Take this kiss upon the brow!
And, in parting from you now,
Thus much let me avow-
You are not wrong, who deem
That my days have been a dream;
Yet if hope has flown away
In a night, or in a day,
In a vision, or in none,
Is it therefore the less gone?
All that we see or seem
Is but a dream within a dream.

I stand amid the roar
Of a surf-tormented shore,
And I hold within my hand
Grains of the golden sand-
How few! yet how they creep
Through my fingers to the deep,
While I weep- while I weep!
O God! can I not grasp
Them with a tighter clasp?
O God! can I not save
One from the pitiless wave?
Is all that we see or seem
But a dream within a dream?

Outra referência a que foi dada muita ênfase é o filme Vampiros de Almas (Invasion of the Body Snatchers, 1956), do qual ouvira falar depois que assisti à série Invasão (Invasion, 2005). Talvez eu compreenda algo mais depois que vir esse clássico do terror hollywoodiano… ou talvez fique ainda mais confuso.

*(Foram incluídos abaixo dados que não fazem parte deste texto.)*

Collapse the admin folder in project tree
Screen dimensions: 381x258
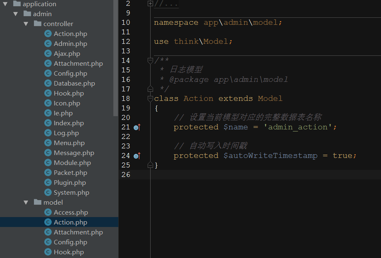pos(16,14)

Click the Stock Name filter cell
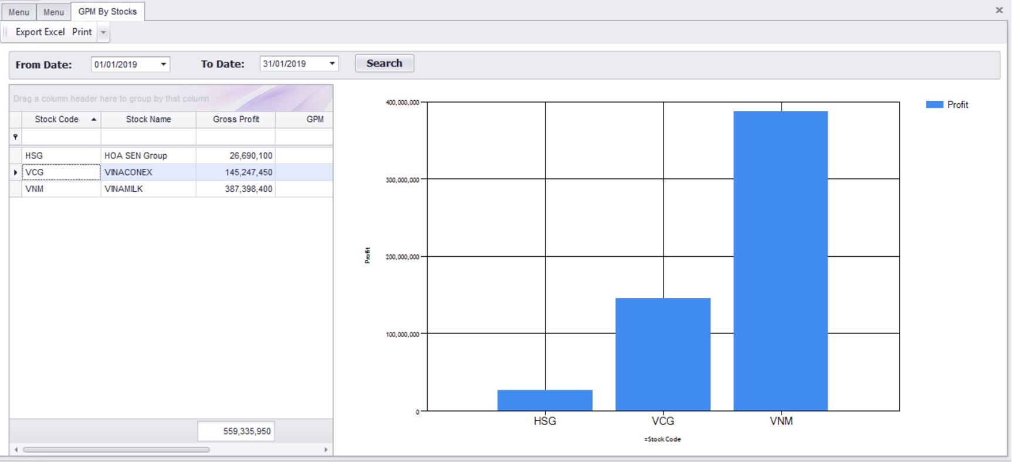148,137
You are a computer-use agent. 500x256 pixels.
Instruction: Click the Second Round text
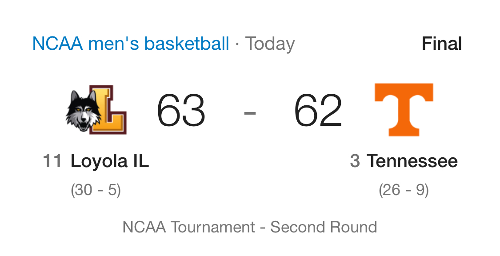tap(324, 227)
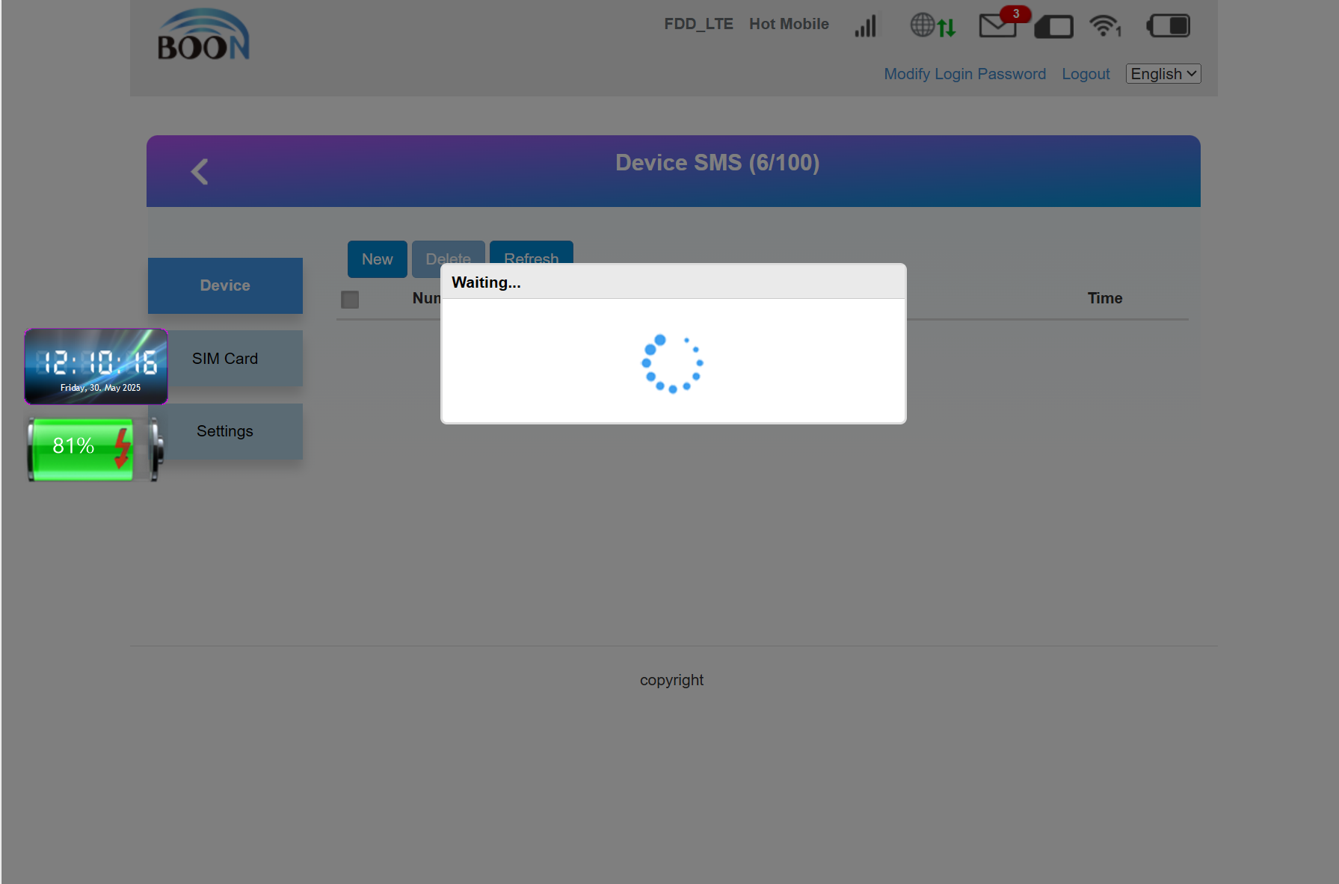
Task: Click the battery status icon in header
Action: tap(1169, 26)
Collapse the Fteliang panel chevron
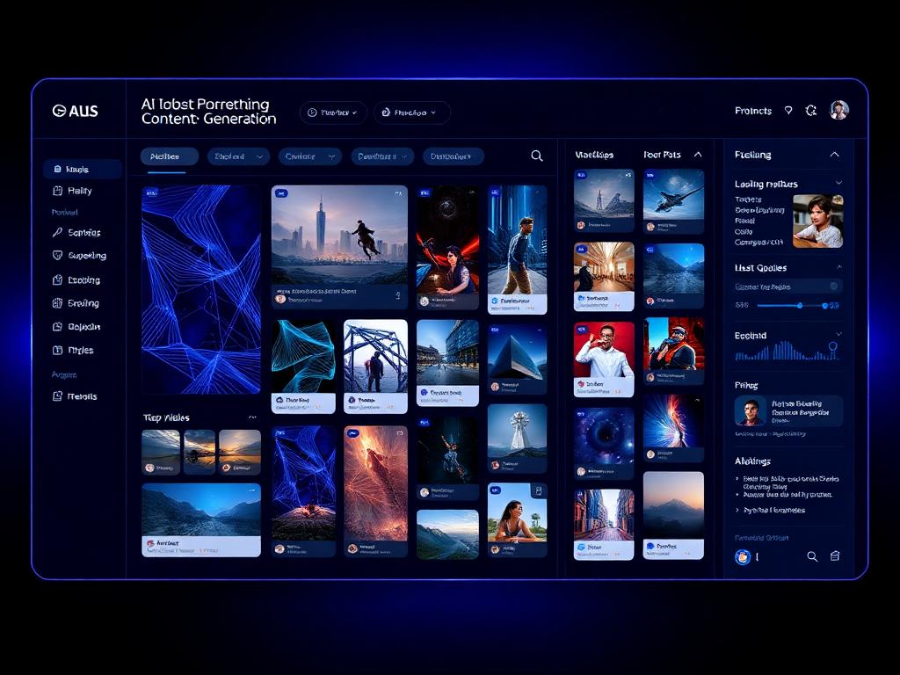 tap(835, 155)
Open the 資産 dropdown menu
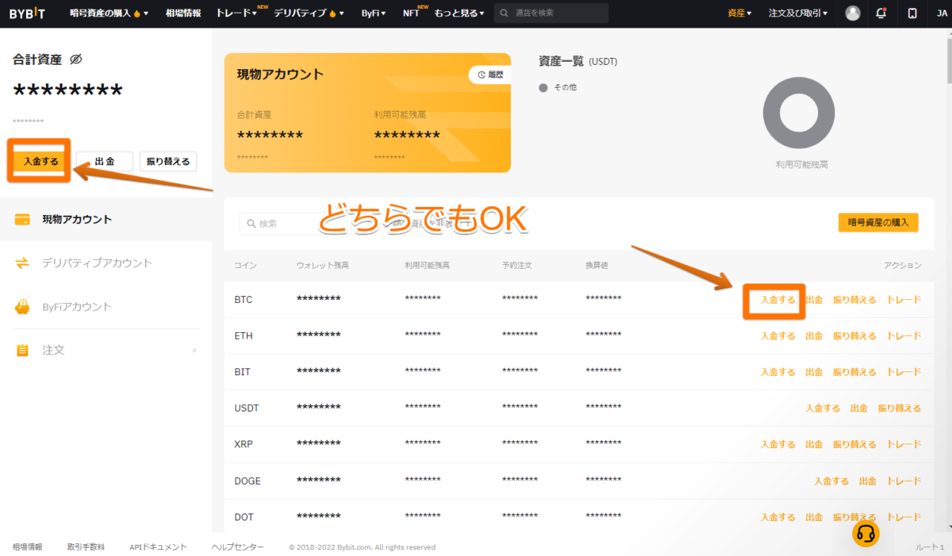 point(738,13)
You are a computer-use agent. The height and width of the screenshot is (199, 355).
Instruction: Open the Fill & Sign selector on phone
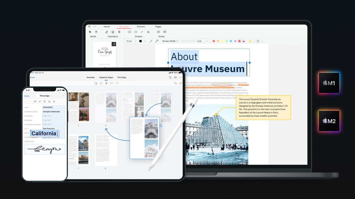pyautogui.click(x=45, y=96)
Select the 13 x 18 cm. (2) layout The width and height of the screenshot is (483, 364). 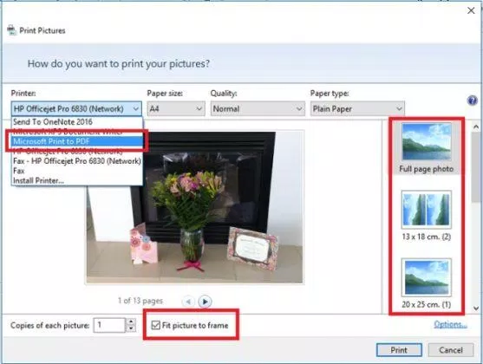[x=427, y=216]
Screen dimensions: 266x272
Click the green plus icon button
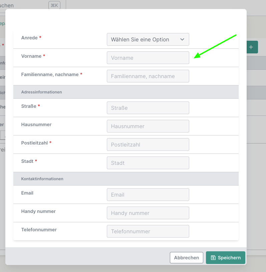252,47
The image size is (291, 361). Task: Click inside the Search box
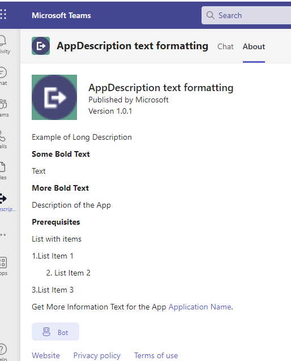(246, 15)

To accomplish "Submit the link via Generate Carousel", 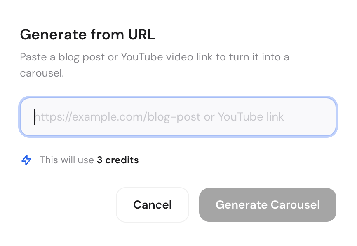I will pos(268,205).
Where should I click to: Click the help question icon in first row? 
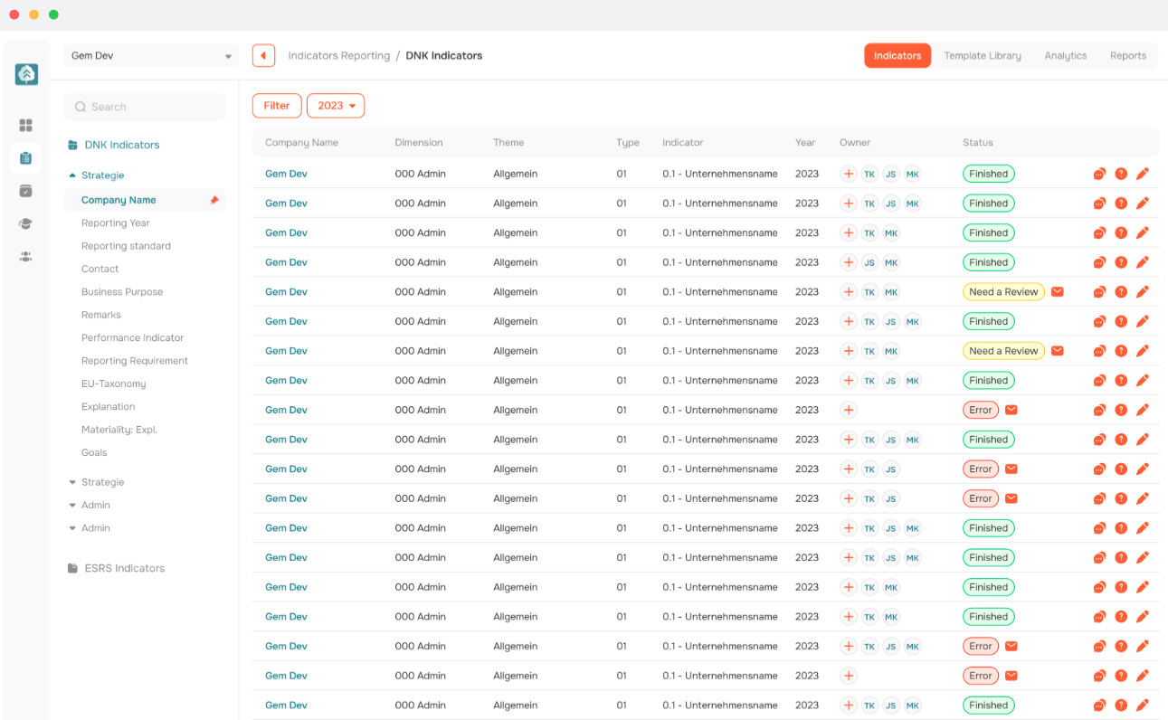click(x=1121, y=174)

Comentários sobre a avaliação

A tabela de avaliação acima precisa de comentários. Dei nota zero à trama, não porque seja ruim (neste caso, a nota teria sido 1), mas porque ela é difícil ou impossível de divisar. É uma sequência psíquica de eventos. Por isso, o zero quer dizer que, no caso deste filme, o quesito trama não se aplica. O próprio filme diz isso numa cena de engarrafamento em que um homem sai do carro enfurecido com a buzina do motorista que vem atrás, atirando em vários pessoas e gritando:

We lost the plot! [Perdemos a trama!]

Já os diálogos são bons, são fluidos, mas… como o resto do filme, são meio que um monte de frases jogadas, sem pistas de como serem conectadas entre si.

A atuação e o visual, que são, digamos os aspectos mais técnicos do filme, são excelentes, por isso mereceram nota máxima. Mas não lembro de nada da trilha sonora, o que pode ser um ótimo sinal (por um lado, ela pode ser tão sutil que nos faz prestar mais atenção à história do que à música) ou um péssimo sinal (por outro lado, a trilha sonora era tão sem graça que meu inconsciente me fez ignorá-la). Por isso, uma nota média.

Avaliei a reflexão da mesma forma, pois, se por um lado o filme permite uma miríade de pensamentos e conexões com outros temas, ele o faz mais porque estimula de modo caótico e aleatório o cérebro, e não através de uma desconstrução crítica de ideias sobre um tema específico. Em suma, é ruim e bom ao mesmo tempo. Portanto, 3.

2 comments

  • Acho interessante isso que vc está fazendo com os posts.
    Fica interessante duas vezes porque a 'essência' do blog para mim não mudou, continua sendo um espaço para construir ideias, aprender e ver as coisas de um ponto que muitas vezes eu não veria, e pra completar ainda deixa no ar aquela vontade boa de ver o filme e comparar com a resenha.

    Não conheço esse filme, e pra ser bem sincero o meu conhecimento sobre cinema é quase nulo, mas em um primeiro momento fiquei com o pé atrás… ficar perdido na trama não é uma coisa que me agrade, heheh, por outro lado talvez existam pontos no meio dessa confusão que me chamem a atenção pra alguma coisa, afinal de contas em muitos momentos da vida a gente acaba vendo e refletindo coisas interessantes em curtos flashs de um contexto que pode parecer confuso.

    Grande abraço Thiago!

  • Bem, @Samuel, eu até esqueci de dizer na resenha que o filme é bom de se ver. Li por aí na net que um famoso crítico de cinema norte-americano, Roger Ebert, disse que o filme, apesar das características experimentais, é uma obra para ser apreciada sem grandes pretensões, por seu valor estético.